Posted Aug 15, 2006 10:27 UTC (Tue) by k8to (guest, #15413) [Link] (1 responses)

I don't disagree that a distribution must consider usability as well as
freedom, and that there is room for different choices. However, Fedora
has made this choice. Fedora _does not_ support binary drivers. This
bridge was already crossed.

It seems the discussion found some other issues which were important as
well, and so have decided to keep with 7.0 on the balance.

X.org, distributors, and proprietary modules

Posted Aug 15, 2006 10:44 UTC (Tue) by warmcat1 (guest, #31975) [Link]

Yes Fedora has always had that stance, I think it is a good stance.

However many Fedora users for whatever reason ARE using binary drivers of one flavour or another, it's a fact. Therefore there are ramifications to 4KSTACKS or xorg 7.1 or whatever the next problem will be that shows the fissure between the open codebase that can move with it en bloc and the closed codebase that is fragile.

It is a political decision how to balance those needs, the damage to binary driver users got plenty of airing on fedora-devel and I am sure it was part of the considerations in not pushing all updating FC5 users on to xorg 7.1. And that's probably a good thing, some realpolitik, because this running sore will be with us for a long time AFAICT.

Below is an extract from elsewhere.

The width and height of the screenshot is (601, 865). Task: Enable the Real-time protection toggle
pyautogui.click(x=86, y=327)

X.org, distributors, and proprietary modules

Posted Aug 15, 2006 10:58 UTC (Tue) by arjan (subscriber, #36785) [Link] (1 responses)

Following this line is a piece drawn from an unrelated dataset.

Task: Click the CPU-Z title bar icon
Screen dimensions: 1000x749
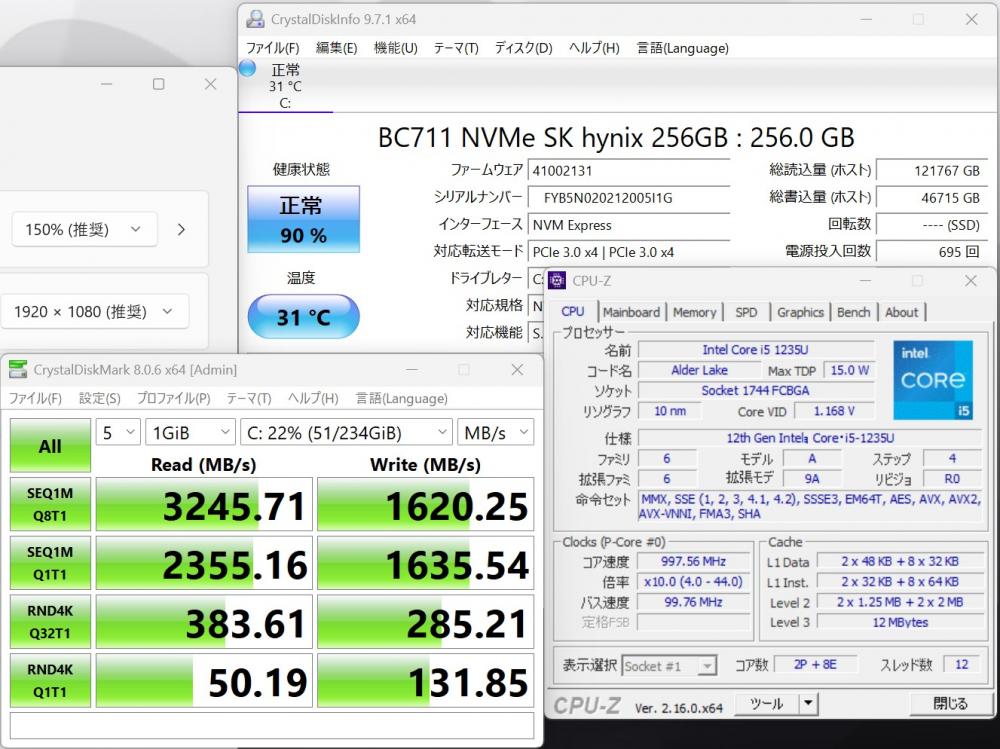Action: (557, 281)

there is another angle as well; and that is the chicken-and-egg one. NVidia won't release a 7.1 driver until a major distro uses 7.1. And if the major distros won't go to 7.1 until nvidia supports it... nothing ever changes and progress is harmed.

Progress is harmed for the majority of users; last market share numbers that were on theregister.net were something like "intel 40%, nvidia 20% ati 20%". Both Intel and ATI users gain from 7.1 with better suppoprt for their hardware, much better support in fact.

X.org, distributors, and proprietary modules

Posted Aug 15, 2006 11:14 UTC (Tue) by warmcat1 (guest, #31975) [Link]

Yes, fair enough. But in this particular situation it is not the stasis of "nothing ever changes": nobody argues against xorg 7.1 in FC6. FC6 is very close, many (most?) FC5 people will be updating in the next month or two. Any delay in exposing xorg 7.1 to mass usage on Fedora is therefore very limited.

Stepping between FCn versions is in the hands of the user and he knows he can expect strong differences (eg, FC1 -> FC2 == 2.4 -> 2.6 ). Such a user might receive the result of nVidia binary breakage with a shrug and use nv or vesa until the new binary release, because he knows he can expect 'excitement' of the good or the bad kind from updating to a new release. It seems a good place to bring in a large core component update regardless of the binary question. The fact that an FC5 user can actually use the development repo xorg packages to get the new stuff if they really needed it (as I do) makes it even less objectionable to the FC5 user.